Place rules in flex for recognizing error tokens, and print them out, prefixed with the line number on which they occurred.
Use the line_num variable in yyerror to report the line number on which an error occurred.

This amount of error reporting will suffice for this course. In a professional parser you might also want to provide the character position on the line where the error occurred, but this requires much more complicated code and is beyond the scope of this course.

Compiling and Debugging

Bison supports many options but the most important are

-d -- this causes the output file which will contain the union and token definitions to be created.
-y -- this causes the output files to be named in the yacc manner, that is y.tab.c and y.tab.h.
-t -- this causes the debugging information to be output in the y.tab.c file.
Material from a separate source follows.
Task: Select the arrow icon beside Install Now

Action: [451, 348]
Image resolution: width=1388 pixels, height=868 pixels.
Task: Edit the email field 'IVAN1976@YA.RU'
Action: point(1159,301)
The debugging information used by bison consists of printing to stderr the states and transitions used to parse a given input. In order to make use of this, you must generate the y.tab.c file with the -t option AND put in the statement 'yydebug=1;' before yyparse() is called (see the commented out yydebug statement in exp.yacc). It doesn't matter what value is used so long as it is greater than 0. This output will be quit large even for a small input. See the attached listing. Hopefully this debugging information will help you fix your rules so the grammar is correctly parsed.

Files

The files associated with this lecture are

flex input file exp.lex
bison input file exp.yacc
Makefile
y.tab.h bison header file, generated by bison with -d option
test input file
debugging output listing

References

Quoted passages are taken all or in part from "Bison: The YACC-compatible Parser Generator, November 1995, Bison Version 1.25 by Charles Donnelly and Richard Stallman".